Journal of Physical Chemistry A, Vol.105, No.32, 7707-7712, 2001
Direct ab initio dynamics calculations of the reaction rates for the hydrogen abstraction OH+HBr -> H2O+Br
A direct dynamics study is carried out for the hydrogen abstraction reaction OH + HBr --> H2O + Br with a small barrier. The geometries and frequencies of all the stationary points are optimized by means of the three different methods, i.e., MP2/6-311G(d), BHLYP/6-311+G(d,p), and MP4SDQ/6-311G(d,p), It is shown that at the reactant side, there is a hydrogen-bonded complex (HBC) with an energy less than that of the reactants, and from the HBC to the products, the reaction system passes through a reactant-like transition state with an energy slightly higher than that of the reactants.
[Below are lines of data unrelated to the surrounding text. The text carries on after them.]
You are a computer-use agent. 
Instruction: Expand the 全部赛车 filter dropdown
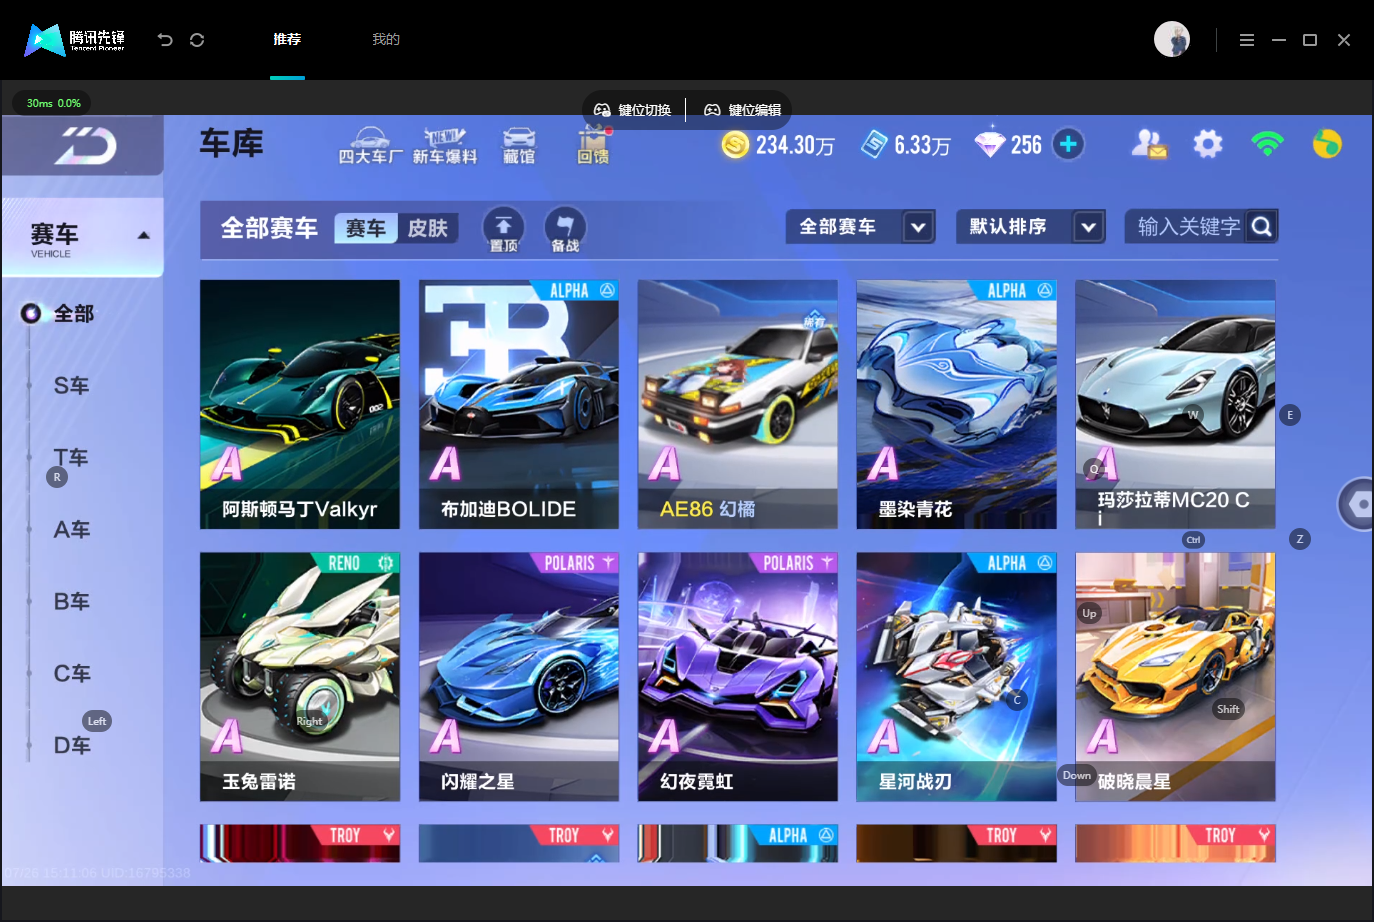[861, 227]
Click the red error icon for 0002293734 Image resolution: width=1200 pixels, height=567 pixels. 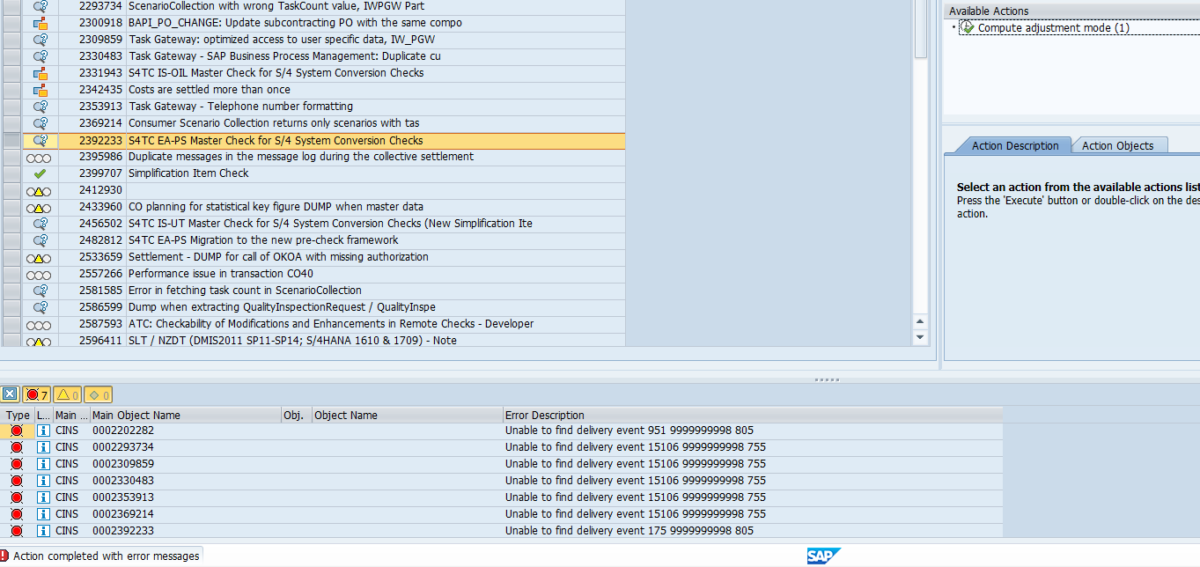click(16, 447)
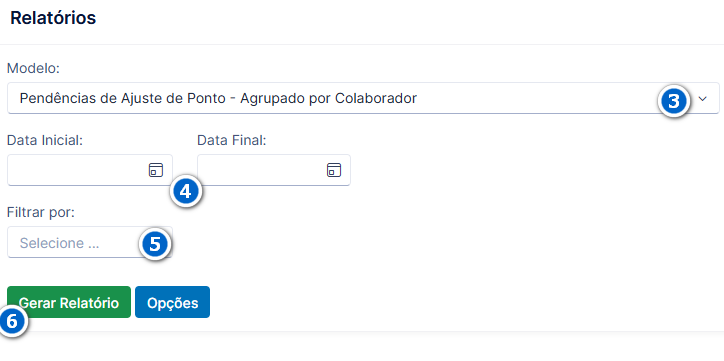Click the blue step 3 badge

pos(674,101)
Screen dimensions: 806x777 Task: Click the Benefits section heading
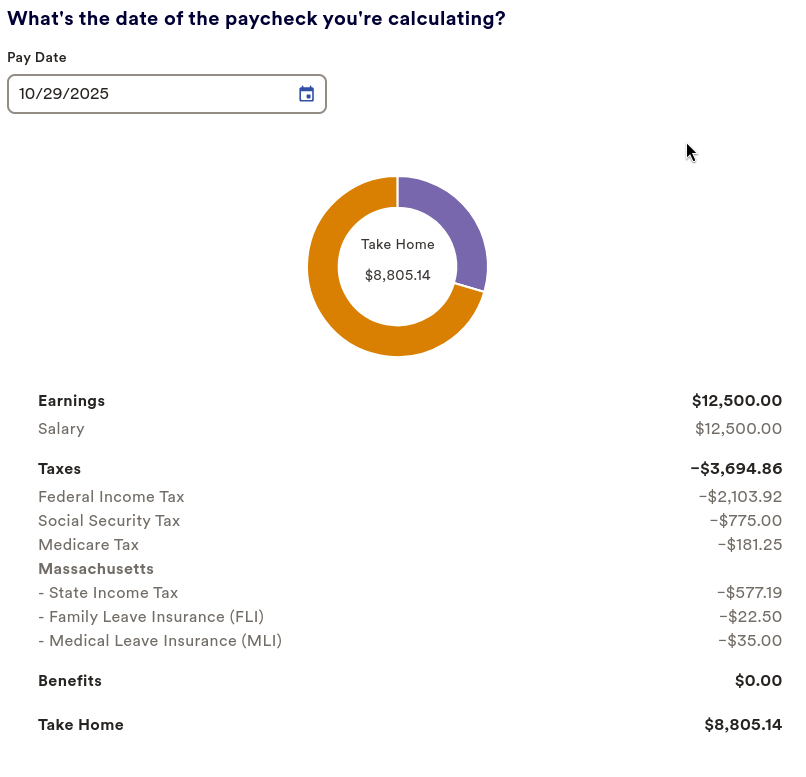pos(70,681)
To improve the reaction enthalpy-and potential barrier, higher-level energies for the stationary points are made at the PMP4/6-311++G(3df,3pd) and CCSD(T)/6-311+G(2df,2p) levels. The potential energy profile is further refined by performing the CCSD(T) single-point energy calculations along the. minimum-energy path (WP) at the MP4SDQ level. Furthermore, the rate constants and activation energies over a wide range of temperatures 23-2000 K are evaluated by the improved canonical variational transition-state theory with a small-curvature tunneling correction. It is shown that the calculated rate constants are in agreement with the experiments at the temperature regions 249-416, 23-295, 76-242, and 230-360 K and at 1925 K, with a negative temperature dependence below 360 K, and that the variational effect should be considered for the rate constants at high temperatures. Moreover, the tunneling effects are found to contribute significantly to the rate constants at low temperatures.